== SUPPLIED RECORDS

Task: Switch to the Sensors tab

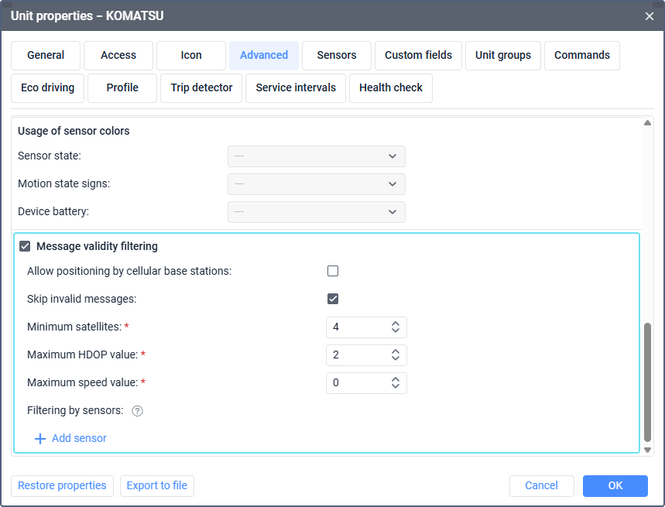Action: tap(337, 56)
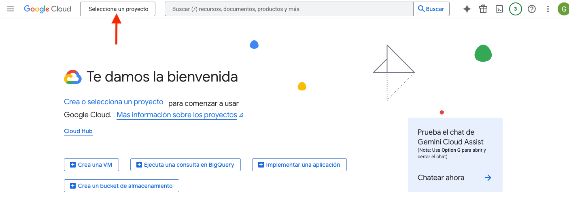This screenshot has height=202, width=569.
Task: Click the 'Chatear ahora' arrow
Action: click(x=488, y=178)
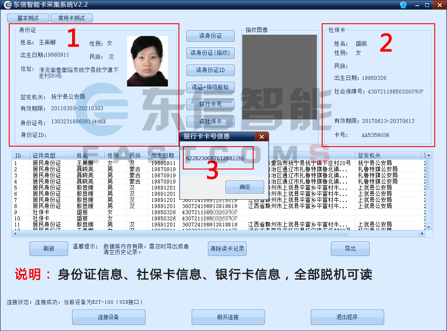Image resolution: width=447 pixels, height=331 pixels.
Task: Click 清除读卡记录 to clear card records
Action: click(227, 248)
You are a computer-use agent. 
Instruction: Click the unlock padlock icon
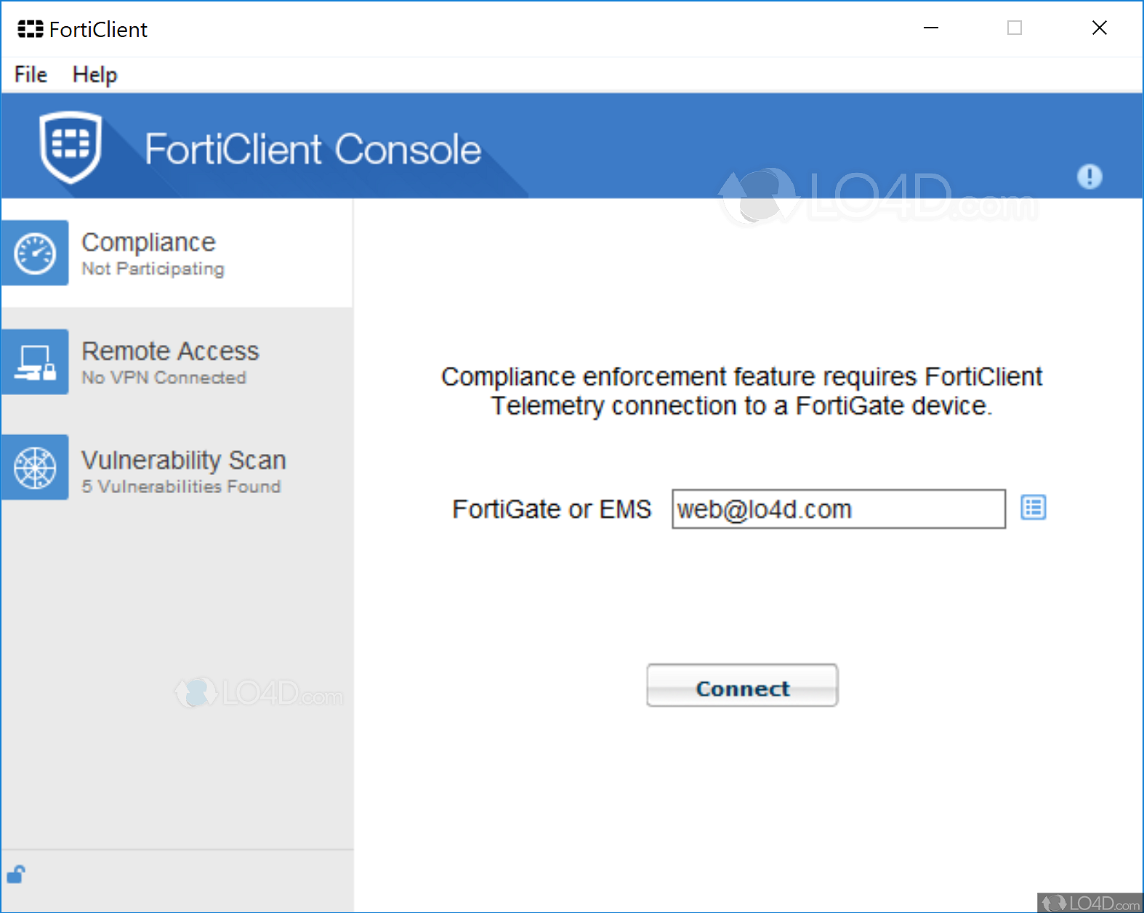[16, 875]
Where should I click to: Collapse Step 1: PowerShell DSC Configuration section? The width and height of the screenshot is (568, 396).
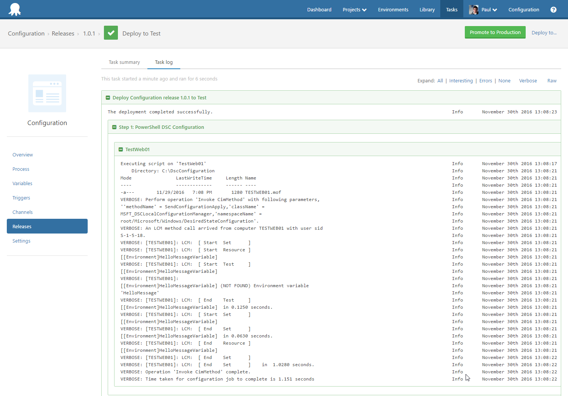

====

• TRY IT: In the copy, each entry above must match exactly, and no picture may be carried over.

• RESPONSE TO THE EXERCISE:
Task: Switch to the Sensors tab

Action: tap(337, 56)
This screenshot has height=202, width=569.
Task: Click the 'Chatear ahora' arrow
Action: click(x=488, y=178)
Image resolution: width=447 pixels, height=331 pixels.
Task: Click 清除读卡记录 to clear card records
Action: click(227, 248)
You are a computer-use agent. 
Instruction: Click the unlock padlock icon
[16, 875]
Where should I click to: Collapse Step 1: PowerShell DSC Configuration section? The width and height of the screenshot is (568, 396).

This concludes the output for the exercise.